A single stretch of the material below is to be transcribed exactly, starting at the line with "Where should I click to: Click the Search" and ending after the line with "Open the Refactor".

Task data Block Start

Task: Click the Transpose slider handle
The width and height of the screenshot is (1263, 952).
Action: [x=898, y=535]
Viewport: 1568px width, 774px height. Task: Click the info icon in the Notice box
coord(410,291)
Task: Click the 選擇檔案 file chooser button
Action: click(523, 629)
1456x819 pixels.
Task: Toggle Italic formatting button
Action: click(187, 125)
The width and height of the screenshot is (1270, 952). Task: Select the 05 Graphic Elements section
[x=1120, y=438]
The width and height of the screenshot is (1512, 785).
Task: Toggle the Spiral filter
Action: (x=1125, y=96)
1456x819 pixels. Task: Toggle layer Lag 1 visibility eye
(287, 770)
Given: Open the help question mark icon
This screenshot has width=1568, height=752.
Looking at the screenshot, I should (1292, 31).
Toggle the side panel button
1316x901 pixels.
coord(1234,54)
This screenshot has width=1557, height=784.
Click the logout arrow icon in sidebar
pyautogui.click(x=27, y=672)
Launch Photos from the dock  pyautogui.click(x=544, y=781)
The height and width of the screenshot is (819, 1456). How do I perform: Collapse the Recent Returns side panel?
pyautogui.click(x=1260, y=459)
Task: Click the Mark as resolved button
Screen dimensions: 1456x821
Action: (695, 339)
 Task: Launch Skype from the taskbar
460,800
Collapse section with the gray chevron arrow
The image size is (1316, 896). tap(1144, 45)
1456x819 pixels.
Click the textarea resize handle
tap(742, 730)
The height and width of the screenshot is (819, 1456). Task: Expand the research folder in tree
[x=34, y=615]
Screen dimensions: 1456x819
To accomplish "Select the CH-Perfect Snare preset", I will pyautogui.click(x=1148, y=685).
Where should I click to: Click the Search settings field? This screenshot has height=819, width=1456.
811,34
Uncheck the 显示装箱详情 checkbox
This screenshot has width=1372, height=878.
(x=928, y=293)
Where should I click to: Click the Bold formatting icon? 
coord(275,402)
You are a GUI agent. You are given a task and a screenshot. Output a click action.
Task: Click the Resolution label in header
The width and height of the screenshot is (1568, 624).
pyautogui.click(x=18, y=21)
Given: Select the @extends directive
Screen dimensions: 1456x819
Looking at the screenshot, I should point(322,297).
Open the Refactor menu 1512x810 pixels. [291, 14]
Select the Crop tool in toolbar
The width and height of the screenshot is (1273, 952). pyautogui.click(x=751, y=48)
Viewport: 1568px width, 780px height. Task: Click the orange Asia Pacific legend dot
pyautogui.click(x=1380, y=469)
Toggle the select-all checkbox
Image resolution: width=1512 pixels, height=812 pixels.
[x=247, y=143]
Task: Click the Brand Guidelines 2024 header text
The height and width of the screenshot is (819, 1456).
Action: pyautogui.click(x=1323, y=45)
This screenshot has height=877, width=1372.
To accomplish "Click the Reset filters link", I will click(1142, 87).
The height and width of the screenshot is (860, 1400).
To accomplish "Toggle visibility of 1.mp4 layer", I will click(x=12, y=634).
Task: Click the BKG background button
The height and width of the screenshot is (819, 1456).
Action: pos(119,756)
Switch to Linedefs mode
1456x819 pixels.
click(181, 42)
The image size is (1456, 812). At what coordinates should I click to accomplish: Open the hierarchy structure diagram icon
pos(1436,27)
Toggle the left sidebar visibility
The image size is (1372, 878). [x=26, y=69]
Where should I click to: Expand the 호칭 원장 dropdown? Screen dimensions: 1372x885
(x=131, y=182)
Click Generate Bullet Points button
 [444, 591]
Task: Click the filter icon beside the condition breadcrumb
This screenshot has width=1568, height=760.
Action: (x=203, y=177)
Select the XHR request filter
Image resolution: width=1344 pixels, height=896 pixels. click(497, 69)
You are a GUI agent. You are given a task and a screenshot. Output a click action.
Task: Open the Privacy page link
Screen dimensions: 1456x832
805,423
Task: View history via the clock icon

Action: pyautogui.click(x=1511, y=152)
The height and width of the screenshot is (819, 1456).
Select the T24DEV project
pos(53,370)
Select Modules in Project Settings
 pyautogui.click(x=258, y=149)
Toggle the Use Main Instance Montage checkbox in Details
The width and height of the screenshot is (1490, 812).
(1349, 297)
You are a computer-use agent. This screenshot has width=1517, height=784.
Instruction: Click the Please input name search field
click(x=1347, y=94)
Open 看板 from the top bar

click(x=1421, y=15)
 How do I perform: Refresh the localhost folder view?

Task data Block End

Result of the task »
Where should I click to: Click the Search settings field? This screenshot has height=819, width=1456.
811,34
Uncheck the 显示装箱详情 checkbox
This screenshot has width=1372, height=878.
(x=928, y=293)
Where should I click to: Click the Bold formatting icon? 
coord(275,402)
You are a GUI agent. You are given a task and a screenshot. Output a click action.
Task: Click the Resolution label in header
The width and height of the screenshot is (1568, 624).
pyautogui.click(x=18, y=21)
Given: Select the @extends directive
Screen dimensions: 1456x819
Looking at the screenshot, I should point(322,297).
Open the Refactor menu 1512x810 pixels. [291, 14]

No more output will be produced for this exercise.